Single chainring cyclocross setups are as old as the sport cyclocross, and for decades racers simply ground down two chainrings to form double chainring guards to prevent the chain from falling off the one ring. It’s still an effective option, and was used to win a 2014 Cyclocross National Championship, only nowadays, racers can easily purchase aftermarket chainguards made from alloy, carbon or plastic.
Another popular single ring setup has been pairing an outer chainguard and an inner “chain watcher” that prevents drops, such as those supplied on the SRAM front derailleurs, or sold be K-Edge, N-gear, or Third Eye.
As far back as 2008, we looked at ways to run a single chainring, including providing you tips with how to gut a left SRAM DoubleTap shift lever to convert it to just a brake lever.
But fast forward to this past season, and partly due to the popularity of the XX1 drivetrain released by SRAM for mountain bikes, single ring setups have become hot again, and companies like Wolf Tooth have jumped on this trend and offered cyclocrossers chainrings featuring similar wide/narrow teeth profiles as seen on the SRAM mountain bike drivetrains.

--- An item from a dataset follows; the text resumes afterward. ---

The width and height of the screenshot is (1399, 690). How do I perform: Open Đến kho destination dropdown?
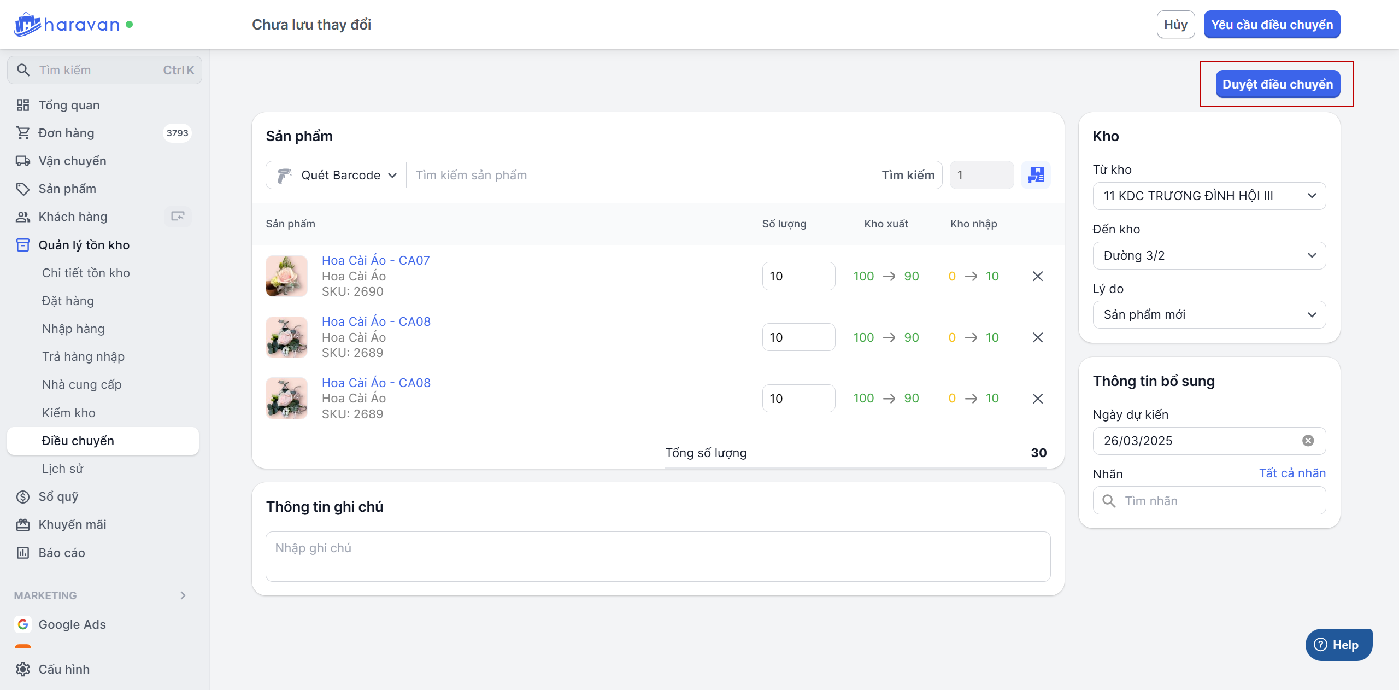(x=1209, y=255)
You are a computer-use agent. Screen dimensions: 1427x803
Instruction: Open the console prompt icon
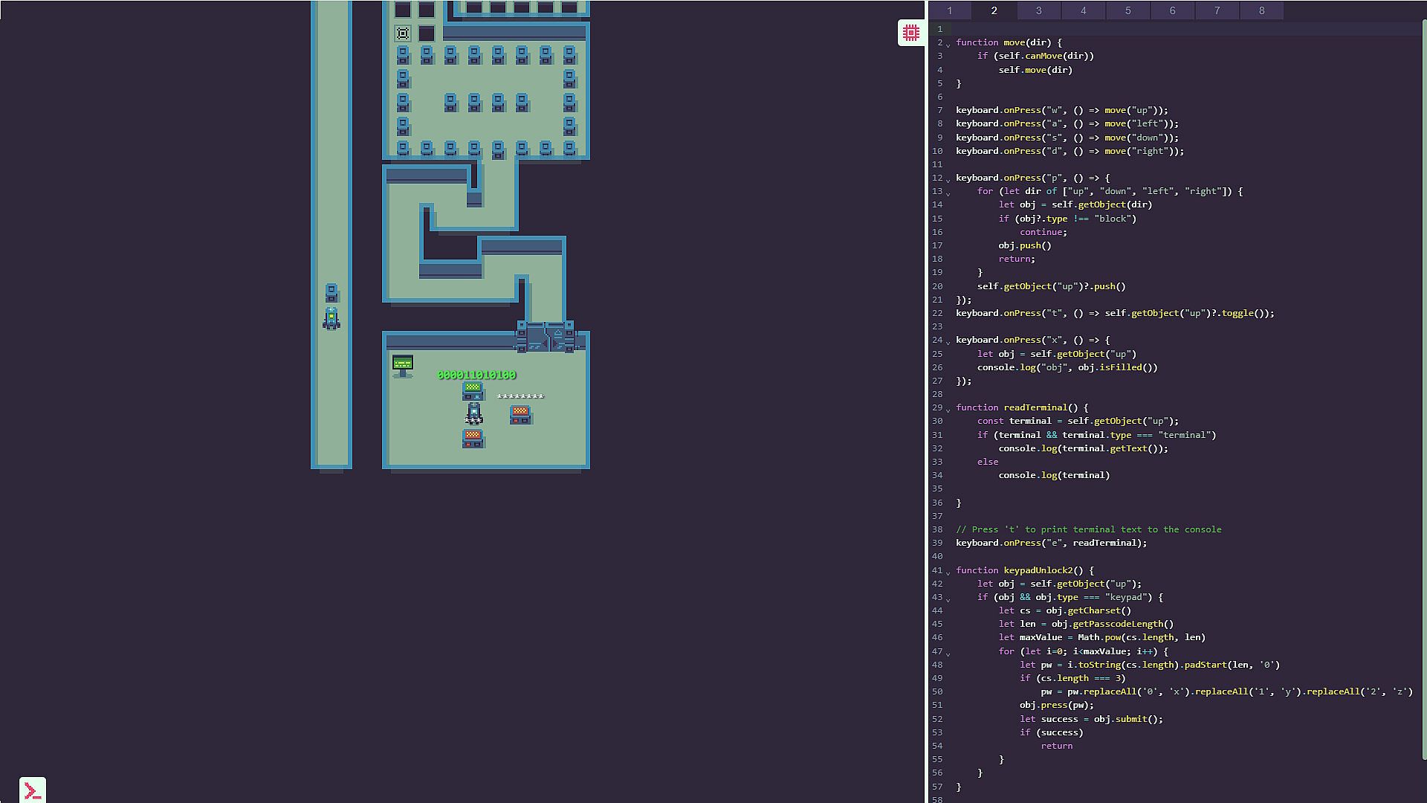click(x=33, y=790)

SRAM now has brought its single chainring drivetrain technology from the fat tire segment to the cyclocross market. This season, we’ve seen Ryan Trebon testing early prototypes, and then at the 2014 National Championships in Boulder, both Trebon and Elle Anderson piloted CX1 bikes to silver medals in the Elite Men and Women’s races, with Tim Johnson, Danny Summerhill and Adam Craig also testing prototype CX1 components. Meanwhile, in Europe, Bart Wellens tested a CX1 drivetrain throughout the 2013-2014 season.
Why run a single chainring in cyclocross? There are three possible reasons:
- Reliability (less to break, clog)
- Weight savings (no front shifter, front derailleur, cable, housing, chain guard or extra chainring)

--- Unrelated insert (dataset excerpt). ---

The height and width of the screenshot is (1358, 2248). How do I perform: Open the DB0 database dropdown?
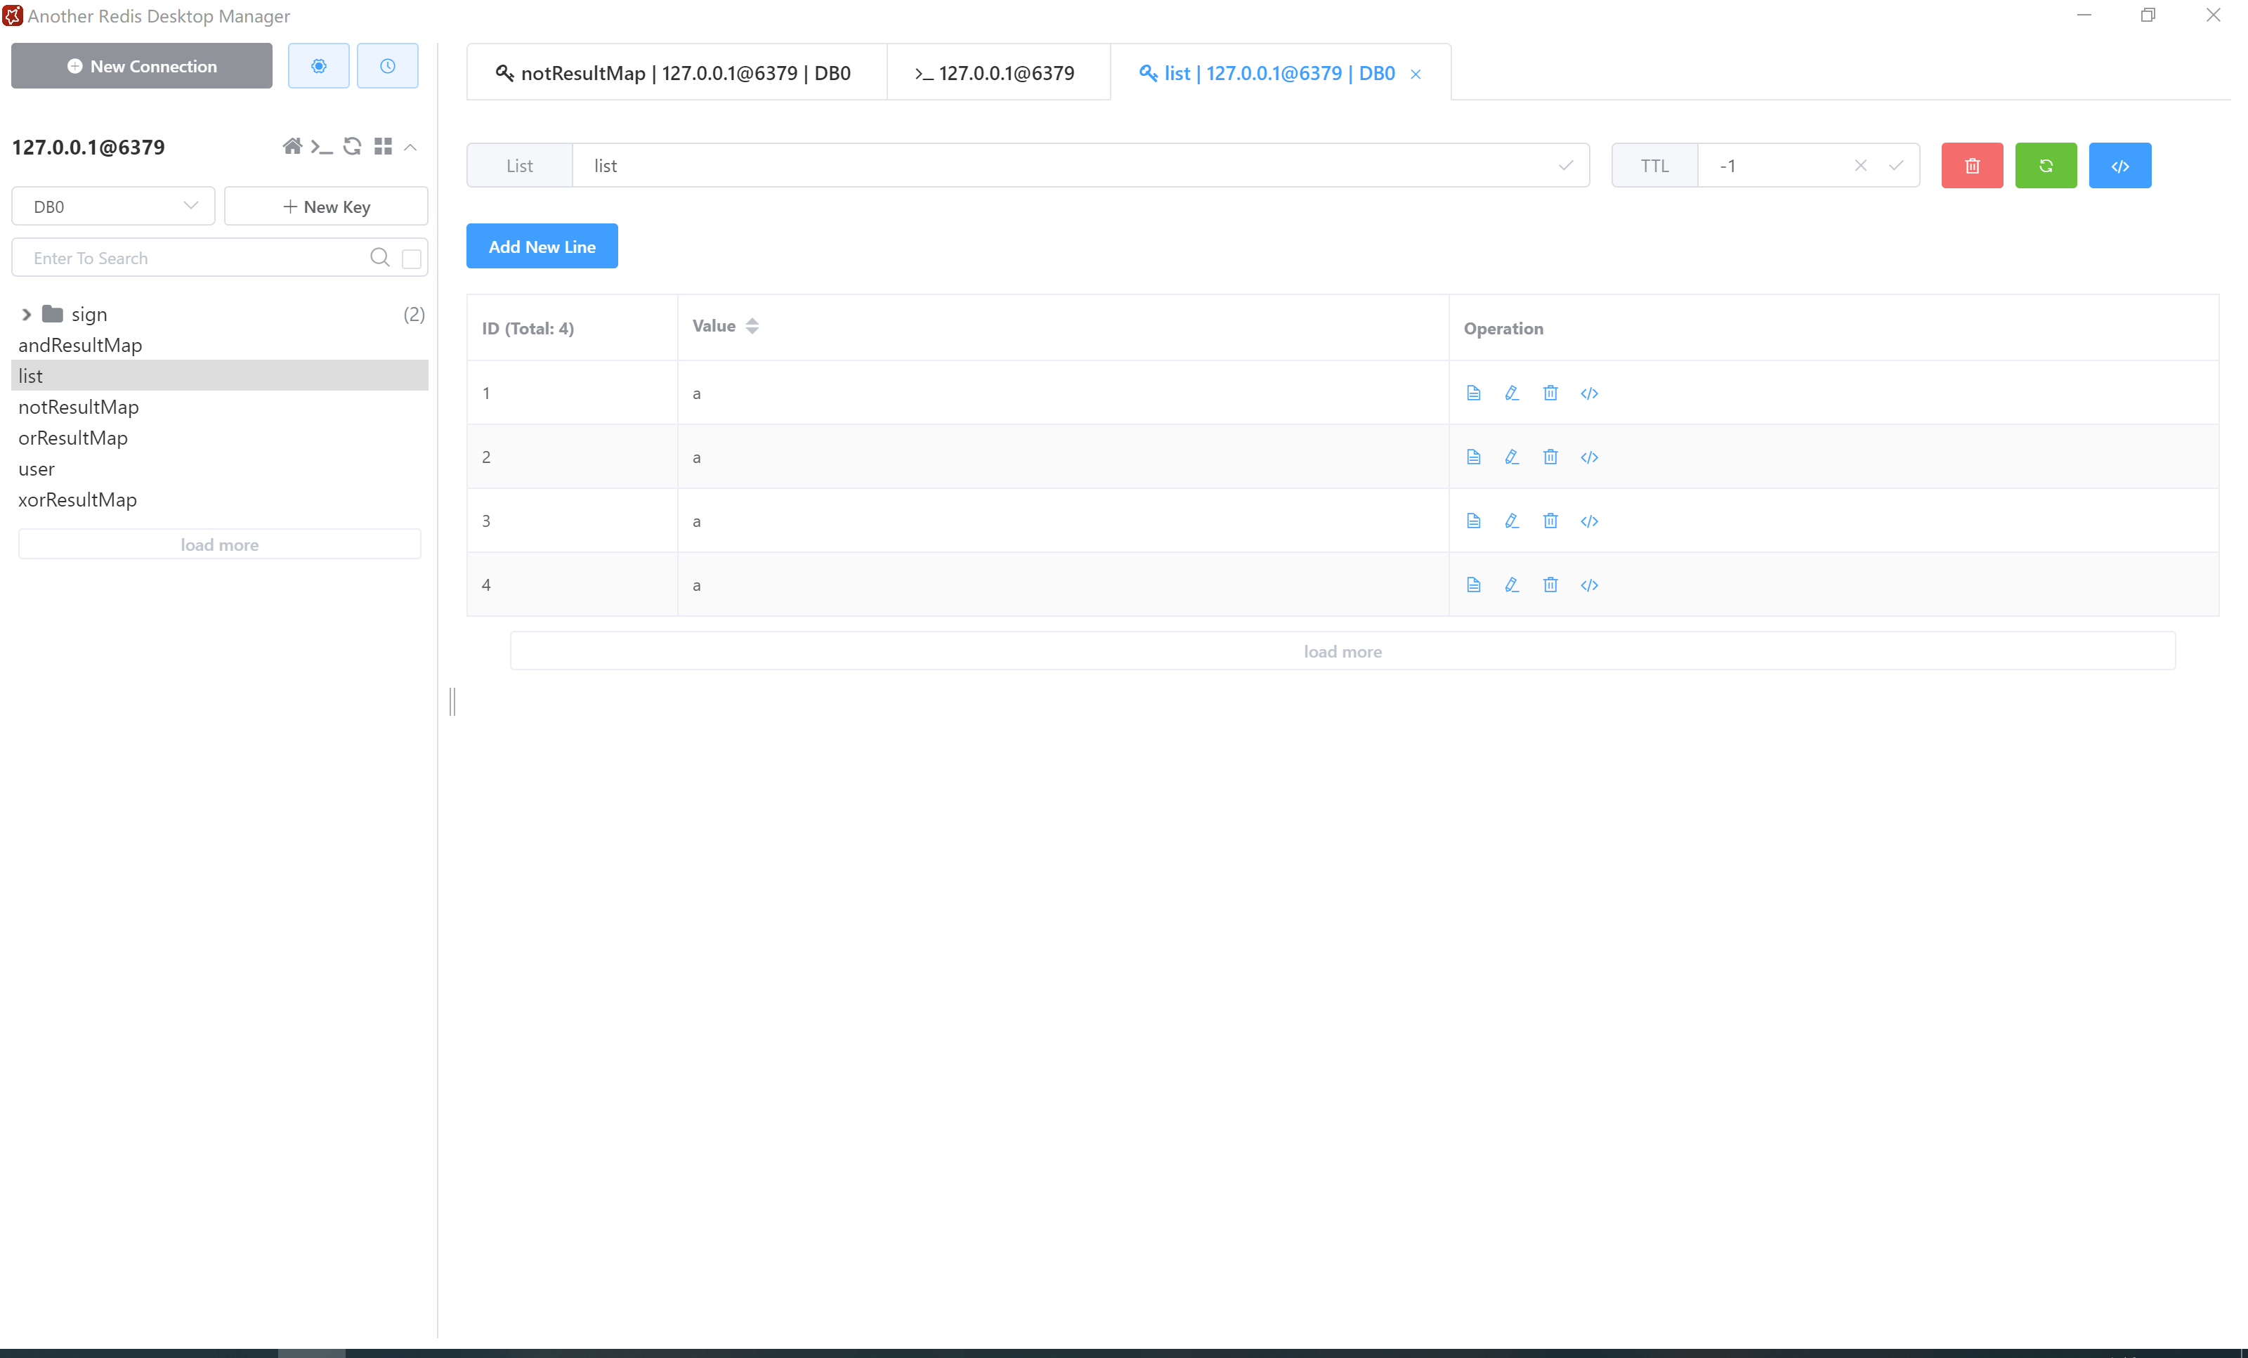pyautogui.click(x=113, y=206)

- Cost savings (possibly save money without a front derailleur, shifter, and chainring)
Single ring systems can be appealing from a reliability and simplicity stand point. Assuming your chain stays on your single ring, reliability can be higher, especially in muddy races, because there’s better clearance without a front derailleur and second chainring to get clogged with mud. There’s also less chance to derail your chain during shifting, and less chance for your chain to get jammed between the rings or between your chainring and your frame.
You can save a bit of weight too, by getting rid of the shifter (DoubleTap internals weigh about 39g), front derailleur, chainring and cable and housing. A racer used to SRAM Red components may not enjoy 170 grams of weight savings when swapping lighter Red components for the Force CX1 parts, but compared to a Force 22 system, the Force CX1 system is about .4 pounds lighter, even though the rear derailleur is heavier.

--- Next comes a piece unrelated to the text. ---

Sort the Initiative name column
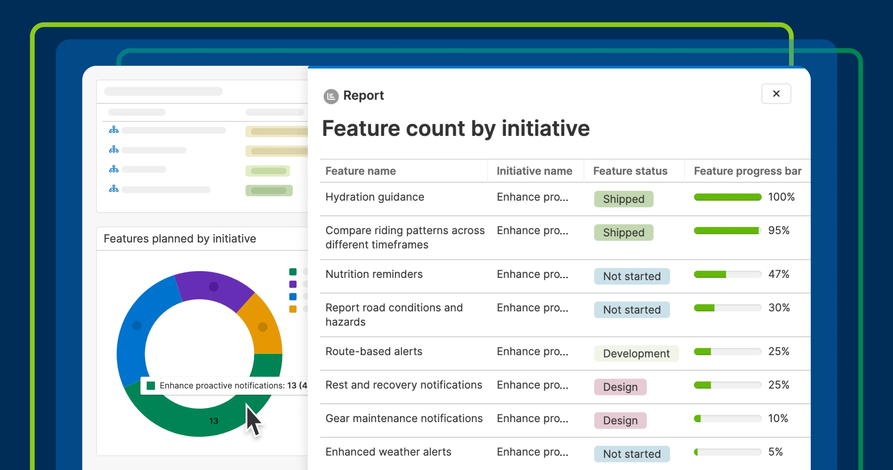The height and width of the screenshot is (470, 893). point(534,171)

Running a single ring, if you’re building your own cheap bike part by part, can save you a few bucks, but the Force CX1 system is actually a few bucks more that an equivalent double ring Force setup, all due to the complex, technology-packed Type 2 Force CX1 rear derailleur.
There are really just two components that are the key to the Force CX1 cyclocross drivetrain: The X-SYNC chainrings, and the Type 2 rear derailleur. The 1170 cassettes and 11-speed chains are straight from the normal Force 22 group. SRAM didn’t simply grab an XX1 chainring and Type 2 mountain bike derailleur and port them over to the road group.